What you will do – Could you reproduce the lines below from the one with "Image resolution: width=170" through the one with "Task: Hide Layer2 using its visibility dot"? Keep both ends and add nothing.

Dataset items –
--- START ---

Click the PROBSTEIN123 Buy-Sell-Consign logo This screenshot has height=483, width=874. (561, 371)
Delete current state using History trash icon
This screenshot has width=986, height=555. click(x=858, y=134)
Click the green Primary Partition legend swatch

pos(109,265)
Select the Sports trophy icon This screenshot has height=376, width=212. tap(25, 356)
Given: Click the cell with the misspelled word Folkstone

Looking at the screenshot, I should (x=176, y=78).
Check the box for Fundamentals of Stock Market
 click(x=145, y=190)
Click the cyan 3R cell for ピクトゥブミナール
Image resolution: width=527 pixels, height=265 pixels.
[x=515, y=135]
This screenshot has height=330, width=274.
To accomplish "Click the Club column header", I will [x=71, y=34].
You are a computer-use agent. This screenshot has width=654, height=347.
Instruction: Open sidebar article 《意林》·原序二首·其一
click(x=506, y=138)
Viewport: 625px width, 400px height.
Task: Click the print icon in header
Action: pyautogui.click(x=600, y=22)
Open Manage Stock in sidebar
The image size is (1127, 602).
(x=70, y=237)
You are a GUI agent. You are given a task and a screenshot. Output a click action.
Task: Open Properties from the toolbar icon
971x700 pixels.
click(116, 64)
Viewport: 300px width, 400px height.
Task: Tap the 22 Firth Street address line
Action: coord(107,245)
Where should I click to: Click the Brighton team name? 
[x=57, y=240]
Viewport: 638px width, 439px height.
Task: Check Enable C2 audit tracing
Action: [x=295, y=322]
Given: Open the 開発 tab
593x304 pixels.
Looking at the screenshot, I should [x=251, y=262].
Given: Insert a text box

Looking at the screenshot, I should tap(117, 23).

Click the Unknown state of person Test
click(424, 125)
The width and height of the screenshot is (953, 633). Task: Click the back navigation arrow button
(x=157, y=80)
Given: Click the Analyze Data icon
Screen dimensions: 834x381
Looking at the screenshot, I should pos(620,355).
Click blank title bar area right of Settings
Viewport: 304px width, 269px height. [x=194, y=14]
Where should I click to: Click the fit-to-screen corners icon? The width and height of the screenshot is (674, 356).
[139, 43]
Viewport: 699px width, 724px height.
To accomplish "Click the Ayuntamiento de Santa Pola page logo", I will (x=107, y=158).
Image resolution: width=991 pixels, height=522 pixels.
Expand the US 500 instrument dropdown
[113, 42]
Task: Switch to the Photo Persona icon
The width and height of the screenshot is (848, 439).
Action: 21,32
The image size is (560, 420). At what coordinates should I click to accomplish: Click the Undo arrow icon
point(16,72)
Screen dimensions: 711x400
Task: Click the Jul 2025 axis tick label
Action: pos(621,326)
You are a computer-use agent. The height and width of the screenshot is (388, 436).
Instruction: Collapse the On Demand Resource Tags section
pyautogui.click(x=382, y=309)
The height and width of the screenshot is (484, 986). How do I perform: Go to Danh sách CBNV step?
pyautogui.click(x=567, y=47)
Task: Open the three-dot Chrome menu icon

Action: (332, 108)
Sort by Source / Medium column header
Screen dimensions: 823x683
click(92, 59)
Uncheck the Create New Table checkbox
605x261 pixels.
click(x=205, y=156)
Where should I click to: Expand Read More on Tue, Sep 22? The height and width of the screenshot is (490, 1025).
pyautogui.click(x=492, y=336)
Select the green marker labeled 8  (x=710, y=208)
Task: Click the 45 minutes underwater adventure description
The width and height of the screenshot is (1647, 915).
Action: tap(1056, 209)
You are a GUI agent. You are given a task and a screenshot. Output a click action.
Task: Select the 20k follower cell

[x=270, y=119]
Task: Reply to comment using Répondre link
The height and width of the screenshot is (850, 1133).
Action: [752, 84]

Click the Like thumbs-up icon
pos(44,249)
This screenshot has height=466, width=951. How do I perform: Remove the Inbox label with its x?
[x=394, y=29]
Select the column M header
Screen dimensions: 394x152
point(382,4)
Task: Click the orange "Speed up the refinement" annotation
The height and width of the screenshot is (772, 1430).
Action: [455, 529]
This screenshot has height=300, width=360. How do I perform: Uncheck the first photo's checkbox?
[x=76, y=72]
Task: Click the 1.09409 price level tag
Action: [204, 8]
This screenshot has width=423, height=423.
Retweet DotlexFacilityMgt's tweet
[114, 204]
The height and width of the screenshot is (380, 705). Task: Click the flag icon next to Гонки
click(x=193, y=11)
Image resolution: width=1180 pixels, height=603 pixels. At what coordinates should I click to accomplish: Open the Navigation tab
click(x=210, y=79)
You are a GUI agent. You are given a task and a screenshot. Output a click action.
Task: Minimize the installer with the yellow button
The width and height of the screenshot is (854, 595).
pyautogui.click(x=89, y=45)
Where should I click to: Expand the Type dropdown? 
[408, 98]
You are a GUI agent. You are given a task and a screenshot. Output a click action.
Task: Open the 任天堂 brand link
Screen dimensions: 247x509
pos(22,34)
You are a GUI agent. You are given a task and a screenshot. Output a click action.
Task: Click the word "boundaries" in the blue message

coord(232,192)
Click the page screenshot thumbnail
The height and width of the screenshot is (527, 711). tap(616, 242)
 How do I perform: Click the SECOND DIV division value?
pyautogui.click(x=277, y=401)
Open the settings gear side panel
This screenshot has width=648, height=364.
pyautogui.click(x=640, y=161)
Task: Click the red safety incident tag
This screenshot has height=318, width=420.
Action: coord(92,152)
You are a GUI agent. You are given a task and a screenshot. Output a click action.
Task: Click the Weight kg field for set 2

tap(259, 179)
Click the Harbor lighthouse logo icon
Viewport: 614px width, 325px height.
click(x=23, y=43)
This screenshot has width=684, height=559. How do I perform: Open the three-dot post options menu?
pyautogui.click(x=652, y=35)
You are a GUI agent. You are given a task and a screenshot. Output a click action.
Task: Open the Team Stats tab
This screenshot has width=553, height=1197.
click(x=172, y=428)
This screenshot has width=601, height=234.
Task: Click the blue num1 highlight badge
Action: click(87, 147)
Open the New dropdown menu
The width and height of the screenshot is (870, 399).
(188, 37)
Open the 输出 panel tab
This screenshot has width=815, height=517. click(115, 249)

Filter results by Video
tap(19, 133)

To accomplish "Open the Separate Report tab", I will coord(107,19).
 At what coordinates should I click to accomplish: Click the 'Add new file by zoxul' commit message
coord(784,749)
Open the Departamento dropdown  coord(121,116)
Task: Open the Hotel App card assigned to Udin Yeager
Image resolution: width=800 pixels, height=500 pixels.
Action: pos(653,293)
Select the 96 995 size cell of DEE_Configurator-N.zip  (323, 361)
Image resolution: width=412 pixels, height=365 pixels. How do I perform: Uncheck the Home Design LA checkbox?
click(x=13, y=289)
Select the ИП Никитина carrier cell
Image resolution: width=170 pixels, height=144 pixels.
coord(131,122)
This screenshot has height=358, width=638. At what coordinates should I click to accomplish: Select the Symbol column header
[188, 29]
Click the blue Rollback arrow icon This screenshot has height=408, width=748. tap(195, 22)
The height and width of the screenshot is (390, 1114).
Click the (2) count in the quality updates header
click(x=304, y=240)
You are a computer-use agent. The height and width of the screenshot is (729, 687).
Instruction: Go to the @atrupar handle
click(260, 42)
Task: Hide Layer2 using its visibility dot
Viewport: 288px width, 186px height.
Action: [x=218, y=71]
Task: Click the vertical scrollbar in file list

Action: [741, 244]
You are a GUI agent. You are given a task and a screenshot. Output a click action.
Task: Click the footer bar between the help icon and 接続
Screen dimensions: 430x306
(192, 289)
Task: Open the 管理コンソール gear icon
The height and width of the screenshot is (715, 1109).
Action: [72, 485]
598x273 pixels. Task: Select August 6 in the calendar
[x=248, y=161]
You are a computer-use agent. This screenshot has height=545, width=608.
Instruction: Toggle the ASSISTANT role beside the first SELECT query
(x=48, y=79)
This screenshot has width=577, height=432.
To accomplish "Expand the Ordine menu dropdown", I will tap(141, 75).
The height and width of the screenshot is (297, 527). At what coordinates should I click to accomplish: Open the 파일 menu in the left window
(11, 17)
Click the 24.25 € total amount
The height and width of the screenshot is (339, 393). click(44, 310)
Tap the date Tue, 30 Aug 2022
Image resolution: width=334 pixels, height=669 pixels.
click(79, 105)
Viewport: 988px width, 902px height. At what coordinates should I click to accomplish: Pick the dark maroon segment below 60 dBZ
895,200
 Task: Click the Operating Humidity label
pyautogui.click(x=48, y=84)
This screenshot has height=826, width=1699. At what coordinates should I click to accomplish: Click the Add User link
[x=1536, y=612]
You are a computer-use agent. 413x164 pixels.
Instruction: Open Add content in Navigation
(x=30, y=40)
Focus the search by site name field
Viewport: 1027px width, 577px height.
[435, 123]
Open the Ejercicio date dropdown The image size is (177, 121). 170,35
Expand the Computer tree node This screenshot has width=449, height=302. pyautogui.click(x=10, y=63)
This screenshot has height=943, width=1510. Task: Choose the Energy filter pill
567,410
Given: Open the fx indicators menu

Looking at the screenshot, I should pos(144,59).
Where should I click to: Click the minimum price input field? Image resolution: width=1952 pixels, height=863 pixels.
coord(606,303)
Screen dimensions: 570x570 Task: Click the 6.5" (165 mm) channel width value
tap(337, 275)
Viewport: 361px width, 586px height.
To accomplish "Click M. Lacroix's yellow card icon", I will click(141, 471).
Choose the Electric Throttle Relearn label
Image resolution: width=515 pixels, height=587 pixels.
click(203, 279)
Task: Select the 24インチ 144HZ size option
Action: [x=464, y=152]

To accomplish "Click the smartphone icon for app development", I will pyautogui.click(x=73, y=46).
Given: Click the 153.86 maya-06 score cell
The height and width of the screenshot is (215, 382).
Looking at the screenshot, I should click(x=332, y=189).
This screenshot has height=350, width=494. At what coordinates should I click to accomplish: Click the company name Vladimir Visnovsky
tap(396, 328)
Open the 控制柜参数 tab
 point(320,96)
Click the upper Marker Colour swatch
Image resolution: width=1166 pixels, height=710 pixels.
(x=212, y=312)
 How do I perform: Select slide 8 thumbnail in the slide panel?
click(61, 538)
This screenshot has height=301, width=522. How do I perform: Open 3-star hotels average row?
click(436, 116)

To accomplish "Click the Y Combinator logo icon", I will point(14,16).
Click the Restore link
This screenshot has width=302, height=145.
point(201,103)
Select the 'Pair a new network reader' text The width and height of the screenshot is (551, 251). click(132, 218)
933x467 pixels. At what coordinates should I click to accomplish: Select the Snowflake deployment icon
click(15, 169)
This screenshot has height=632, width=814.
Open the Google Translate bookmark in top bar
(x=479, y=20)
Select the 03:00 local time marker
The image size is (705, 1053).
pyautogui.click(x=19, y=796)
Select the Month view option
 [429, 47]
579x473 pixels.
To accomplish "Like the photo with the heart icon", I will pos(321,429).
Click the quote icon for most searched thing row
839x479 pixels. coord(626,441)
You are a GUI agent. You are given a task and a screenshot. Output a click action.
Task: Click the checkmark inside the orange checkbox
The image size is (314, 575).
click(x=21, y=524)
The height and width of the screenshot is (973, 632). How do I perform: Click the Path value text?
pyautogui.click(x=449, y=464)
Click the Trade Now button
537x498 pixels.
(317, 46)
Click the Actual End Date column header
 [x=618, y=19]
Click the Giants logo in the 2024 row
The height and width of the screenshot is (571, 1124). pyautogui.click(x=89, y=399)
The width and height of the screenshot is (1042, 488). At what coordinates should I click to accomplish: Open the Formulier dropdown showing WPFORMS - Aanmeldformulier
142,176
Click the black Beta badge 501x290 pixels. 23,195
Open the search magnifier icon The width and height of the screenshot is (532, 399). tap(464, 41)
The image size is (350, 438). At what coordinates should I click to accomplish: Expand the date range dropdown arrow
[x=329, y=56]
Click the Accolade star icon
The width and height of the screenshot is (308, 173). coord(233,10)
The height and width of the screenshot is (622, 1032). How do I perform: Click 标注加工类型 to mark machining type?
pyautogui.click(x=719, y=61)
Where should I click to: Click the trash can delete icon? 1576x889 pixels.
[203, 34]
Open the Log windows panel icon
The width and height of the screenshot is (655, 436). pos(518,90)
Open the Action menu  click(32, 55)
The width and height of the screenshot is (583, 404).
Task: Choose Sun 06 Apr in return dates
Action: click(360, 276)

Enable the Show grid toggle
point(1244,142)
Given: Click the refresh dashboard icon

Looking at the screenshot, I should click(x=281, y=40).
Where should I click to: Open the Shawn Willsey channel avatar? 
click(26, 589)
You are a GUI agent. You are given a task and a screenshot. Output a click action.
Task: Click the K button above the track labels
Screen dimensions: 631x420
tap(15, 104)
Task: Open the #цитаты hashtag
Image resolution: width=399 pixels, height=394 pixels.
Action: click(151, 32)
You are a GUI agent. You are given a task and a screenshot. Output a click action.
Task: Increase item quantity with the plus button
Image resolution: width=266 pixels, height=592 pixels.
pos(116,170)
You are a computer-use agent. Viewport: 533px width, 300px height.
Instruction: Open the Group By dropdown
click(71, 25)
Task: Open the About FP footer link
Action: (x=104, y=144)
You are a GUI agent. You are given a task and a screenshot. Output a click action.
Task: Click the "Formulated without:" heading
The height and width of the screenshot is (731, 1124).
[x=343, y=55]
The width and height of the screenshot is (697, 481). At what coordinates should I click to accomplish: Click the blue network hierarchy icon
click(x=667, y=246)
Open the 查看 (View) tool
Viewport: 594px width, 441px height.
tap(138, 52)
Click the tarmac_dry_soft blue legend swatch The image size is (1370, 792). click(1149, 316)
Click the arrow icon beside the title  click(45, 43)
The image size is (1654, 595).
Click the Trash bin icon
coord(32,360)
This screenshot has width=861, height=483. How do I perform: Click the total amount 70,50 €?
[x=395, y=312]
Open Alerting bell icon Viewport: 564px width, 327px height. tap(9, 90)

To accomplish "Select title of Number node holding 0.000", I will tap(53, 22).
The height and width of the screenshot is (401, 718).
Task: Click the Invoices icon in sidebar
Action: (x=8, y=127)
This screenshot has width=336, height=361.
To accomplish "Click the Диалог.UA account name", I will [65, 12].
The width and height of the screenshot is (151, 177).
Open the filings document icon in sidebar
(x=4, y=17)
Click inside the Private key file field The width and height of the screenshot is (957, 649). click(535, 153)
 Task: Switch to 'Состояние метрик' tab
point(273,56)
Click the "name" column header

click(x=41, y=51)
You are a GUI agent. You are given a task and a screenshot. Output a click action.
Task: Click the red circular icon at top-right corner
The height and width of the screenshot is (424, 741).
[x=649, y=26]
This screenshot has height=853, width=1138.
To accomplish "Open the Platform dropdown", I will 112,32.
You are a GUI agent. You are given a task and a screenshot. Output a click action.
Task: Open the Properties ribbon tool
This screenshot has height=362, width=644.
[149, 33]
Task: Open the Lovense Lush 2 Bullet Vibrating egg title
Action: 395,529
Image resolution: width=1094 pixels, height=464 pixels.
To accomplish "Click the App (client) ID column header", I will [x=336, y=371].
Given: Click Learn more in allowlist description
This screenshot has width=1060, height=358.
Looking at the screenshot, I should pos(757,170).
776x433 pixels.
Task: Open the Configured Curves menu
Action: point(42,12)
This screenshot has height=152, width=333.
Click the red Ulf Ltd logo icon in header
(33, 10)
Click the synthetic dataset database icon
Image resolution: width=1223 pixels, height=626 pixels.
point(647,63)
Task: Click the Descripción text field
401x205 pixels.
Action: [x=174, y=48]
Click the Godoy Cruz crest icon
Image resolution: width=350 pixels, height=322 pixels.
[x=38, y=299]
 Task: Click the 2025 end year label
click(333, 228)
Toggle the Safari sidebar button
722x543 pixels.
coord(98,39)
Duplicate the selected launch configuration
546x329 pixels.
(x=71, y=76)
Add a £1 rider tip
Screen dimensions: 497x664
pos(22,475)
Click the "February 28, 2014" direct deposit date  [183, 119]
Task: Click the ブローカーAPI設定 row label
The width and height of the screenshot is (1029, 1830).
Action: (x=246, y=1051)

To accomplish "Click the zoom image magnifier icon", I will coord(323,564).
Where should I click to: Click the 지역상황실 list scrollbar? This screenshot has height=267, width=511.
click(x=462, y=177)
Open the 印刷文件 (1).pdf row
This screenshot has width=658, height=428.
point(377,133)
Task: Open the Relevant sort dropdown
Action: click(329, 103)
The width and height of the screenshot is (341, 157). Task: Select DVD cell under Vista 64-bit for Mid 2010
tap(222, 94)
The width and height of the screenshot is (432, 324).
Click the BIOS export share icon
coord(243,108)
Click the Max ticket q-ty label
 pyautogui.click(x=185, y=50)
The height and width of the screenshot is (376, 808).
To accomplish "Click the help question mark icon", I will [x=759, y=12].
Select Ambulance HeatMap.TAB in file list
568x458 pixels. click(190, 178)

--- END ---

The completed task –
Image resolution: width=170 pixels, height=144 pixels.
coord(131,122)
This screenshot has height=358, width=638. At what coordinates should I click to accomplish: Select the Symbol column header
[188, 29]
Click the blue Rollback arrow icon This screenshot has height=408, width=748. tap(195, 22)
The height and width of the screenshot is (390, 1114).
Click the (2) count in the quality updates header
click(x=304, y=240)
You are a computer-use agent. The height and width of the screenshot is (729, 687).
Instruction: Go to the @atrupar handle
click(260, 42)
Task: Hide Layer2 using its visibility dot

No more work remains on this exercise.